*** Material for the task ***

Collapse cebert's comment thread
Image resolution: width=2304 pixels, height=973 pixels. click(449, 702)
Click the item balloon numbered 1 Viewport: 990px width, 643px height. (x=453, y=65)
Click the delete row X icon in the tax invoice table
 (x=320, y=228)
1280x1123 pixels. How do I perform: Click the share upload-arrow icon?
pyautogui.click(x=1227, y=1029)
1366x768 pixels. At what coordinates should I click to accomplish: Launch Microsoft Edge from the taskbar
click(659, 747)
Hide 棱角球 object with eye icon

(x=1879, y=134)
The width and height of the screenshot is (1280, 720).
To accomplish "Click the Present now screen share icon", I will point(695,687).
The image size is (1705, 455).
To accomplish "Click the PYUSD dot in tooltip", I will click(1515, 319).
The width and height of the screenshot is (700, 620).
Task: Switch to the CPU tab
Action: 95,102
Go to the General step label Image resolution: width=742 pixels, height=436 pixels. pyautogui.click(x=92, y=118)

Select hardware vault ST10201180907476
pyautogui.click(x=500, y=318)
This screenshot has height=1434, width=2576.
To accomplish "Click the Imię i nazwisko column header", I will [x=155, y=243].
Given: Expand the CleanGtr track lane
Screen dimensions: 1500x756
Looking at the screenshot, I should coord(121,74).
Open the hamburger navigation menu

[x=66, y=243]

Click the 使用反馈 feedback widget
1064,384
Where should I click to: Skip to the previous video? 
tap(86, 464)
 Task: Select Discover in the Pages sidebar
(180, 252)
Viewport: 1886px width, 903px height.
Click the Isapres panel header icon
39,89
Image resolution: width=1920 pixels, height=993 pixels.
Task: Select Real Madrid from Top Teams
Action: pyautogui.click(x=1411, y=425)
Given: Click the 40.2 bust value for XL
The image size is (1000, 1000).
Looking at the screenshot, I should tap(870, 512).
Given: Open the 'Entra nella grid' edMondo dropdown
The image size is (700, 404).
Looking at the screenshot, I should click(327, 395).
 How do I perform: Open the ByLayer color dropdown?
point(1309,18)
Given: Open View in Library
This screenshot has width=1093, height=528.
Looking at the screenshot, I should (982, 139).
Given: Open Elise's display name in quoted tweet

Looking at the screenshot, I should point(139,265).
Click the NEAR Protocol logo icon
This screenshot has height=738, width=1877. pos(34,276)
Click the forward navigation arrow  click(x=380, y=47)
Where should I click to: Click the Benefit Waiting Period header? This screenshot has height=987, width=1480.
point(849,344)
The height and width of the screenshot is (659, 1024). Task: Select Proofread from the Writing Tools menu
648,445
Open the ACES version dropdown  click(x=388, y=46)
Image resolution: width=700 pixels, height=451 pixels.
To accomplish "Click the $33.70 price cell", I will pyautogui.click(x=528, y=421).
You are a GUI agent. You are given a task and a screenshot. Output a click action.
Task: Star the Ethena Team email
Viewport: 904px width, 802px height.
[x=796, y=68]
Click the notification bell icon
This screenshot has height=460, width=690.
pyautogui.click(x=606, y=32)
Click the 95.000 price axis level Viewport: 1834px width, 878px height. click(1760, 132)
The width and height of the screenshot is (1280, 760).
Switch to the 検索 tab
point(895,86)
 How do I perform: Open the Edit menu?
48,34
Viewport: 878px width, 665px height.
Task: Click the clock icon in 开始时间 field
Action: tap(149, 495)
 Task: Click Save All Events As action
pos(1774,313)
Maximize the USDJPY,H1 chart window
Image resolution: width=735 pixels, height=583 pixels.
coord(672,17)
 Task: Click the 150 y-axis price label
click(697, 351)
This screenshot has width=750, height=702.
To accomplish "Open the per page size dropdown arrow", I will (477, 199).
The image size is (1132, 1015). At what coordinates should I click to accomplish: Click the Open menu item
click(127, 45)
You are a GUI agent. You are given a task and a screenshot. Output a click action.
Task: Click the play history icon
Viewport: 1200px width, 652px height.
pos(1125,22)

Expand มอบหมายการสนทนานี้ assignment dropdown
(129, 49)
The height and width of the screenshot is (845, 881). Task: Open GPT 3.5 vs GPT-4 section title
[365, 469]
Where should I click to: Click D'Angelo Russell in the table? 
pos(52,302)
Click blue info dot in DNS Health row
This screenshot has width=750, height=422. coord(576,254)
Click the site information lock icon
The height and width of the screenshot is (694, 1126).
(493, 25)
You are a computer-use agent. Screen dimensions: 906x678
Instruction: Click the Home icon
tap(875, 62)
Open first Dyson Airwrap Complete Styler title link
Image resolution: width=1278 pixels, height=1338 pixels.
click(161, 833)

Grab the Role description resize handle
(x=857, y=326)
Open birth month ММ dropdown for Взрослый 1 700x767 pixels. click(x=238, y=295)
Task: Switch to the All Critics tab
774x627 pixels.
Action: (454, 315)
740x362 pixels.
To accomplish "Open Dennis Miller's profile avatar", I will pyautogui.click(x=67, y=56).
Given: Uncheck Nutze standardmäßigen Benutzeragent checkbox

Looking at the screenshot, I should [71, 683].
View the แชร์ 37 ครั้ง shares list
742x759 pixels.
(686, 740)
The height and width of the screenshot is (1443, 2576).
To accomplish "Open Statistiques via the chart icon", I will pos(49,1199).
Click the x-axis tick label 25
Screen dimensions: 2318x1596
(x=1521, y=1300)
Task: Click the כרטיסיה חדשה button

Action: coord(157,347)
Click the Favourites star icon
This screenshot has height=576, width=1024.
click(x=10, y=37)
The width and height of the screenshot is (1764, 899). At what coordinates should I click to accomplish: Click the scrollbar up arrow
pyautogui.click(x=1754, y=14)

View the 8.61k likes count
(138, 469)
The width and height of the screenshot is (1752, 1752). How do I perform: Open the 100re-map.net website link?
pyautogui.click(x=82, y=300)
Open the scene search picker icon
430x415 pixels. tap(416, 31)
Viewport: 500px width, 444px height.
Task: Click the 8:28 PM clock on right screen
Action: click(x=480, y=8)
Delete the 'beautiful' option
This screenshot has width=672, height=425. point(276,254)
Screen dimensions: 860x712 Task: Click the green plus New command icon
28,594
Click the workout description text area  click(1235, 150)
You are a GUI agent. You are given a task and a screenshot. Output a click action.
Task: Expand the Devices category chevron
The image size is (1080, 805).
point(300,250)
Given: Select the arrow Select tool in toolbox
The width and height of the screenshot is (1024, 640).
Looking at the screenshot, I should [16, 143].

***

Problem details: This exercise needs each record retyped exactly as shown.

Reply to the exercise:
Collapse cebert's comment thread
Image resolution: width=2304 pixels, height=973 pixels. click(449, 702)
Click the item balloon numbered 1 Viewport: 990px width, 643px height. (x=453, y=65)
Click the delete row X icon in the tax invoice table
 (x=320, y=228)
1280x1123 pixels. How do I perform: Click the share upload-arrow icon?
pyautogui.click(x=1227, y=1029)
1366x768 pixels. At what coordinates should I click to accomplish: Launch Microsoft Edge from the taskbar
click(659, 747)
Hide 棱角球 object with eye icon

(x=1879, y=134)
The width and height of the screenshot is (1280, 720).
To accomplish "Click the Present now screen share icon", I will point(695,687).
The image size is (1705, 455).
To accomplish "Click the PYUSD dot in tooltip", I will click(1515, 319).
The width and height of the screenshot is (700, 620).
Task: Switch to the CPU tab
Action: 95,102
Go to the General step label Image resolution: width=742 pixels, height=436 pixels. pyautogui.click(x=92, y=118)

Select hardware vault ST10201180907476
pyautogui.click(x=500, y=318)
This screenshot has height=1434, width=2576.
To accomplish "Click the Imię i nazwisko column header", I will [x=155, y=243].
Given: Expand the CleanGtr track lane
Screen dimensions: 1500x756
Looking at the screenshot, I should coord(121,74).
Open the hamburger navigation menu

[x=66, y=243]

Click the 使用反馈 feedback widget
1064,384
Where should I click to: Skip to the previous video? 
tap(86, 464)
 Task: Select Discover in the Pages sidebar
(180, 252)
Viewport: 1886px width, 903px height.
Click the Isapres panel header icon
39,89
Image resolution: width=1920 pixels, height=993 pixels.
Task: Select Real Madrid from Top Teams
Action: pyautogui.click(x=1411, y=425)
Given: Click the 40.2 bust value for XL
The image size is (1000, 1000).
Looking at the screenshot, I should tap(870, 512).
Given: Open the 'Entra nella grid' edMondo dropdown
The image size is (700, 404).
Looking at the screenshot, I should click(327, 395).
 How do I perform: Open the ByLayer color dropdown?
point(1309,18)
Given: Open View in Library
This screenshot has width=1093, height=528.
Looking at the screenshot, I should (982, 139).
Given: Open Elise's display name in quoted tweet

Looking at the screenshot, I should point(139,265).
Click the NEAR Protocol logo icon
This screenshot has height=738, width=1877. pos(34,276)
Click the forward navigation arrow  click(x=380, y=47)
Where should I click to: Click the Benefit Waiting Period header? This screenshot has height=987, width=1480.
point(849,344)
The height and width of the screenshot is (659, 1024). Task: Select Proofread from the Writing Tools menu
648,445
Open the ACES version dropdown  click(x=388, y=46)
Image resolution: width=700 pixels, height=451 pixels.
To accomplish "Click the $33.70 price cell", I will pyautogui.click(x=528, y=421).
You are a GUI agent. You are given a task and a screenshot. Output a click action.
Task: Star the Ethena Team email
Viewport: 904px width, 802px height.
[x=796, y=68]
Click the notification bell icon
This screenshot has height=460, width=690.
pyautogui.click(x=606, y=32)
Click the 95.000 price axis level Viewport: 1834px width, 878px height. click(1760, 132)
The width and height of the screenshot is (1280, 760).
Switch to the 検索 tab
point(895,86)
 How do I perform: Open the Edit menu?
48,34
Viewport: 878px width, 665px height.
Task: Click the clock icon in 开始时间 field
Action: tap(149, 495)
 Task: Click Save All Events As action
pos(1774,313)
Maximize the USDJPY,H1 chart window
Image resolution: width=735 pixels, height=583 pixels.
coord(672,17)
 Task: Click the 150 y-axis price label
click(697, 351)
This screenshot has width=750, height=702.
To accomplish "Open the per page size dropdown arrow", I will (477, 199).
The image size is (1132, 1015). At what coordinates should I click to accomplish: Click the Open menu item
click(127, 45)
You are a GUI agent. You are given a task and a screenshot. Output a click action.
Task: Click the play history icon
Viewport: 1200px width, 652px height.
pos(1125,22)

Expand มอบหมายการสนทนานี้ assignment dropdown
(129, 49)
The height and width of the screenshot is (845, 881). Task: Open GPT 3.5 vs GPT-4 section title
[365, 469]
Where should I click to: Click D'Angelo Russell in the table? 
pos(52,302)
Click blue info dot in DNS Health row
This screenshot has width=750, height=422. coord(576,254)
Click the site information lock icon
The height and width of the screenshot is (694, 1126).
(493, 25)
You are a computer-use agent. Screen dimensions: 906x678
Instruction: Click the Home icon
tap(875, 62)
Open first Dyson Airwrap Complete Styler title link
Image resolution: width=1278 pixels, height=1338 pixels.
click(161, 833)

Grab the Role description resize handle
(x=857, y=326)
Open birth month ММ dropdown for Взрослый 1 700x767 pixels. click(x=238, y=295)
Task: Switch to the All Critics tab
774x627 pixels.
Action: (454, 315)
740x362 pixels.
To accomplish "Open Dennis Miller's profile avatar", I will pyautogui.click(x=67, y=56).
Given: Uncheck Nutze standardmäßigen Benutzeragent checkbox

Looking at the screenshot, I should [71, 683].
View the แชร์ 37 ครั้ง shares list
742x759 pixels.
(686, 740)
The height and width of the screenshot is (1443, 2576).
To accomplish "Open Statistiques via the chart icon", I will pos(49,1199).
Click the x-axis tick label 25
Screen dimensions: 2318x1596
(x=1521, y=1300)
Task: Click the כרטיסיה חדשה button

Action: coord(157,347)
Click the Favourites star icon
This screenshot has height=576, width=1024.
click(x=10, y=37)
The width and height of the screenshot is (1764, 899). At what coordinates should I click to accomplish: Click the scrollbar up arrow
pyautogui.click(x=1754, y=14)

View the 8.61k likes count
(138, 469)
The width and height of the screenshot is (1752, 1752). How do I perform: Open the 100re-map.net website link?
pyautogui.click(x=82, y=300)
Open the scene search picker icon
430x415 pixels. tap(416, 31)
Viewport: 500px width, 444px height.
Task: Click the 8:28 PM clock on right screen
Action: click(x=480, y=8)
Delete the 'beautiful' option
This screenshot has width=672, height=425. point(276,254)
Screen dimensions: 860x712 Task: Click the green plus New command icon
28,594
Click the workout description text area  click(1235, 150)
You are a GUI agent. You are given a task and a screenshot. Output a click action.
Task: Expand the Devices category chevron
The image size is (1080, 805).
point(300,250)
Given: Select the arrow Select tool in toolbox
The width and height of the screenshot is (1024, 640).
Looking at the screenshot, I should [16, 143].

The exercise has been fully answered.